▶ [Exercise instructions] Search the records for the word "toolbar" and report each line that has it.

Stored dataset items
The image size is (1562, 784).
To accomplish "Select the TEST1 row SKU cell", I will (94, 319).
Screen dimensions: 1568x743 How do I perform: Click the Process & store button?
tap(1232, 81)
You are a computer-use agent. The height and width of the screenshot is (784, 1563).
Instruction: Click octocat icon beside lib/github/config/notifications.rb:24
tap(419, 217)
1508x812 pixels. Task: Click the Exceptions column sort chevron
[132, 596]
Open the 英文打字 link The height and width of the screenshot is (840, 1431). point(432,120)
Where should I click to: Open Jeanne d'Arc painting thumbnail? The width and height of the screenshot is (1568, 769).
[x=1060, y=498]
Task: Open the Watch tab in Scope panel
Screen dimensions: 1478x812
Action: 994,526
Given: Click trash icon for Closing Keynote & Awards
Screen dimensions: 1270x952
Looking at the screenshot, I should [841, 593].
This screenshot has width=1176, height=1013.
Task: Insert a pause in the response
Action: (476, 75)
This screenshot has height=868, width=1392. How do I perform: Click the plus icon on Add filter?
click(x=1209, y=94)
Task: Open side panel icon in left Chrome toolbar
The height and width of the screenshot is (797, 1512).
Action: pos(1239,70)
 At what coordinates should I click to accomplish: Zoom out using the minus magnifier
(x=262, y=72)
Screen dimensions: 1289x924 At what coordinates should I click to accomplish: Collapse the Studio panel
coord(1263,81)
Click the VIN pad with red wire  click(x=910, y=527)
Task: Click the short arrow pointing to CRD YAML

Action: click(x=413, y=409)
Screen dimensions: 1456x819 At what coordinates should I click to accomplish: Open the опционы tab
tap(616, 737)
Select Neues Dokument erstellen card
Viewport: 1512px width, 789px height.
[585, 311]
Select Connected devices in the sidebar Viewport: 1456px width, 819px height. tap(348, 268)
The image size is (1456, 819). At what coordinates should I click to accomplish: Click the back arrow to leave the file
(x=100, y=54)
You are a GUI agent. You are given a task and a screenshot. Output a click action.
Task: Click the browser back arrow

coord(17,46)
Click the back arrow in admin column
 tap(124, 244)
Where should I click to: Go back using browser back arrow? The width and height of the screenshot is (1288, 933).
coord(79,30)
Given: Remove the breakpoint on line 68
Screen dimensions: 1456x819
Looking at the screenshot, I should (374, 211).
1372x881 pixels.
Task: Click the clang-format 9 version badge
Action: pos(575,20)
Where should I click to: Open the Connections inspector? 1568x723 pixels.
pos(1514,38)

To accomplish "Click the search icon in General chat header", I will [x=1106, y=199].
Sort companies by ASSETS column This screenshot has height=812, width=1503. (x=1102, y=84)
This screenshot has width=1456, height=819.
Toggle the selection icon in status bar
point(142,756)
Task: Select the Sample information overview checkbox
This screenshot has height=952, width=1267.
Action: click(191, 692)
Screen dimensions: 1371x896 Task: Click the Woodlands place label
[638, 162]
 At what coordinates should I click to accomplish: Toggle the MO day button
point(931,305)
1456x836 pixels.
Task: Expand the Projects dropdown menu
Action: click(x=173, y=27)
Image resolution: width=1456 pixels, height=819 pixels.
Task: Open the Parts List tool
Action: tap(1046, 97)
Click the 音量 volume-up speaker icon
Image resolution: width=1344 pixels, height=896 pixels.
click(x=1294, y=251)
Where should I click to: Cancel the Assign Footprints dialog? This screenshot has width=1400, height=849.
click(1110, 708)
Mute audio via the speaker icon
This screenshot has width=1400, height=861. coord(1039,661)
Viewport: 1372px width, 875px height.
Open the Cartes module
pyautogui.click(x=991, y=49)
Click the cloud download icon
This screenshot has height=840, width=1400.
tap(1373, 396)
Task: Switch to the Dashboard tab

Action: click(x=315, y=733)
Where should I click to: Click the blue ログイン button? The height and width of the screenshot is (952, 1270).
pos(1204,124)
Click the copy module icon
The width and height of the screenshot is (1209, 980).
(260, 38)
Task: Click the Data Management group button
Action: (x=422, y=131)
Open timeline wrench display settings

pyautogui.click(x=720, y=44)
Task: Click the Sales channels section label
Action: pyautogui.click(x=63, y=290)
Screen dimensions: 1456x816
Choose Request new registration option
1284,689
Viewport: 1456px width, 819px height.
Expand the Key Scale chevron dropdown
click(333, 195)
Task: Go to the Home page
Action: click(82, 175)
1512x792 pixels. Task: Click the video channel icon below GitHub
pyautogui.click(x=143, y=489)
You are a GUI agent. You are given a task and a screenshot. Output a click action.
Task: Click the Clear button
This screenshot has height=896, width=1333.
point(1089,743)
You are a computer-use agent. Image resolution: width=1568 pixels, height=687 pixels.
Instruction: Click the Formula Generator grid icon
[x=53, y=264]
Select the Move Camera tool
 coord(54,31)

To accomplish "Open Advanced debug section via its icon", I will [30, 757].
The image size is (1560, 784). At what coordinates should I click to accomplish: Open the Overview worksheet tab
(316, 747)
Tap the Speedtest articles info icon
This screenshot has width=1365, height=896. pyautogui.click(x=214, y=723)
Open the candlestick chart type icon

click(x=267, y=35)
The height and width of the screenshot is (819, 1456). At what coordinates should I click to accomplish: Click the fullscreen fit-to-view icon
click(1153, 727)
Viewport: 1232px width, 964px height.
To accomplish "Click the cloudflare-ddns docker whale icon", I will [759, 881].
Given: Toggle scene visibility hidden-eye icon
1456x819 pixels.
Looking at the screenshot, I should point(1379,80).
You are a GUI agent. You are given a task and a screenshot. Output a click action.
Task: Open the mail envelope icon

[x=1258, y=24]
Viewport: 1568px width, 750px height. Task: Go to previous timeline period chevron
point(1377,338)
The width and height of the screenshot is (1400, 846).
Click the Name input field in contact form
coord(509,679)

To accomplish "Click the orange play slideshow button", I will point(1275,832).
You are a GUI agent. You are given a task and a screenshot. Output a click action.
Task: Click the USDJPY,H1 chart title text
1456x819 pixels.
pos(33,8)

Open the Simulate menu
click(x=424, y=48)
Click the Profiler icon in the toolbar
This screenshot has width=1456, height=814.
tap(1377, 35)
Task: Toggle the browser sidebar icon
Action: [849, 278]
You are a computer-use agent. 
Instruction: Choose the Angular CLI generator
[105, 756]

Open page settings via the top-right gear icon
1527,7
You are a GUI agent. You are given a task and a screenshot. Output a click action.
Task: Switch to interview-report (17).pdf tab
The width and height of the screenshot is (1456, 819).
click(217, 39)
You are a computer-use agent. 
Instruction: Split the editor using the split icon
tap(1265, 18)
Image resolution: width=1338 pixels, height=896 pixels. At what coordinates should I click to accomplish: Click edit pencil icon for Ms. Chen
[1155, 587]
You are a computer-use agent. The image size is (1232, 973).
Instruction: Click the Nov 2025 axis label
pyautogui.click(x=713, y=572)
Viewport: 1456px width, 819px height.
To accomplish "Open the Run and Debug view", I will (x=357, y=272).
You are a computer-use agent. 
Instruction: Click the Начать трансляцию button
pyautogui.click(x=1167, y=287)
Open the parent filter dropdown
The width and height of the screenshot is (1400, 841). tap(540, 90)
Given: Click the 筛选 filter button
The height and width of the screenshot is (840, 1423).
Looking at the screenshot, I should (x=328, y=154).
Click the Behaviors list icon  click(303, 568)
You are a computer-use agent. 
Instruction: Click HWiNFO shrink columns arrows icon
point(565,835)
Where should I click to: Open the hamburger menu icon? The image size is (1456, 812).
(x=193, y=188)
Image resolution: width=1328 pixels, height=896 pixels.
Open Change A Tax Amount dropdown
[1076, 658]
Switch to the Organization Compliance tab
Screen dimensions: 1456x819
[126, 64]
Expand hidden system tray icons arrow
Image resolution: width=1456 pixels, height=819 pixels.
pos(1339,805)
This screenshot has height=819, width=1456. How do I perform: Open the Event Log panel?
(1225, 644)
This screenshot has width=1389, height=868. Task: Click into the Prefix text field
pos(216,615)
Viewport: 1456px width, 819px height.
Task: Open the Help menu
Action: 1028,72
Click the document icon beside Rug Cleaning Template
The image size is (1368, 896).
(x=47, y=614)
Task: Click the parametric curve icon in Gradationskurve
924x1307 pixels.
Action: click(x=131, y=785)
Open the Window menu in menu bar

▶ [Solution for this task]
Task: Open side panel icon in left Chrome toolbar
Click the Profiler icon in the toolbar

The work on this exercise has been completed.